Puig Rodon (Corçà - Baix Empordà)

If you don't want to lose the sheep, hang a bell round its neck.

Today we delve into the world of livestock and shepherds using a bell as a way in. This is a bell from Roman times, although it is identical to those used today. It comes from the villa of Puig Rodon in Corçà, Baix Empordà, and dates from the 2nd or 3rd  century AD. The villa has been known since the mid-19th century and Josep Pella i Forgas reported its discovery in 1854. Mosaics were found there and some fragments were brought to the museum in 1873. However, it was not until the excavation campaigns of the 1980s that detailed knowledge was obtained.

The iron bell is about 13 cm high, including the suspension ring, although it has lost its clapper. Given its size, it was probably used for sheep.

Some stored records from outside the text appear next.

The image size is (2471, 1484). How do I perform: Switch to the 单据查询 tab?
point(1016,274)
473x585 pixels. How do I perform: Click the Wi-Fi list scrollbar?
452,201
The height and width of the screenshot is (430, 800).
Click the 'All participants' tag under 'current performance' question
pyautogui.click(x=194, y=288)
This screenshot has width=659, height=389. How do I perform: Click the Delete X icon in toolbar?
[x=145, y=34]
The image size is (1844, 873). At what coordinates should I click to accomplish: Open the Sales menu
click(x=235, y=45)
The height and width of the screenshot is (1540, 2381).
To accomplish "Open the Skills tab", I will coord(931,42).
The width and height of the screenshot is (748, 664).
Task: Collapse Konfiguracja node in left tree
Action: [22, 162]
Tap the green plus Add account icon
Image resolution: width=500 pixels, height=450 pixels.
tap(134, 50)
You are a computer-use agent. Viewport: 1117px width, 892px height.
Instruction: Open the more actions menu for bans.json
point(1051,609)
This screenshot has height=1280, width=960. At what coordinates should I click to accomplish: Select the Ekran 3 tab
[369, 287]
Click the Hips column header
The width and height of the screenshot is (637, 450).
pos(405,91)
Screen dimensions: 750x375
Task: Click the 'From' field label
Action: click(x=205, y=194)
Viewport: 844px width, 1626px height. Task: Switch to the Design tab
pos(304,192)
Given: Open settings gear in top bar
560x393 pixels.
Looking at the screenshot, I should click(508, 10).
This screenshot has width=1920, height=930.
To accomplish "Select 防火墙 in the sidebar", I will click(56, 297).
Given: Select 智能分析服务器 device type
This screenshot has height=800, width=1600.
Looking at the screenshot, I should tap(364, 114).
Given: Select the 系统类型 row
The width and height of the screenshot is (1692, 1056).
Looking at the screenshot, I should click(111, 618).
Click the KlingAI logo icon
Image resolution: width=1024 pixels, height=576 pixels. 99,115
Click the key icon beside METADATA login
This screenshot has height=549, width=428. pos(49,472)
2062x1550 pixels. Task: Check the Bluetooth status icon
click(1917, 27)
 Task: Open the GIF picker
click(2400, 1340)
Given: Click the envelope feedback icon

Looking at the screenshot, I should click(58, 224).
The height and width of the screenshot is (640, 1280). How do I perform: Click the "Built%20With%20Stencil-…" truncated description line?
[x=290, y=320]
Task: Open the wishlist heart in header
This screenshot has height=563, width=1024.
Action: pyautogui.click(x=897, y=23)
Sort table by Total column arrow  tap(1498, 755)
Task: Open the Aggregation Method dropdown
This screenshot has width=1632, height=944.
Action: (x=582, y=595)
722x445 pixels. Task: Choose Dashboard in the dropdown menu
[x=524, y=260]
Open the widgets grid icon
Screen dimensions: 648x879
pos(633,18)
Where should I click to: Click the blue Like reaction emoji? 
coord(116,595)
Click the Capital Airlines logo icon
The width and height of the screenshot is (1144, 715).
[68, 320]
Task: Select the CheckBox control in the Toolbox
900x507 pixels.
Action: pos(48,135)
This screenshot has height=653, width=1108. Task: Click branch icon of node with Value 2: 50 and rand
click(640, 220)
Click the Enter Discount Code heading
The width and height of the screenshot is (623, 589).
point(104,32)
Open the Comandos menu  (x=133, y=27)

In fact, footprints of sheep or lambs, piglets and poultry have been found imprinted on tiles manufactured in the same villa, stepped on while they were drying, before firing.

Bells of this size or smaller, and larger ones used for oxen or cows (such as the 21-cm example from the villa of Pla de l’Horta in Sarrià de Ter) are well known in the Roman world. Livestock played an important role in the economy –for food, making bone and horn instruments and objects, hides, leather, etc.– and was an important element in the pars rustica of villas.

Two of the twelve books of the treatise De re rustica by Columella (1st century AD) are devoted to livestock. Latin non-agronomic literature also echoes this world. A world of shepherds, idyllic and idealised in the extreme, is present in one of the works of the classical poet par excellence, Virgil, in his Bucolics.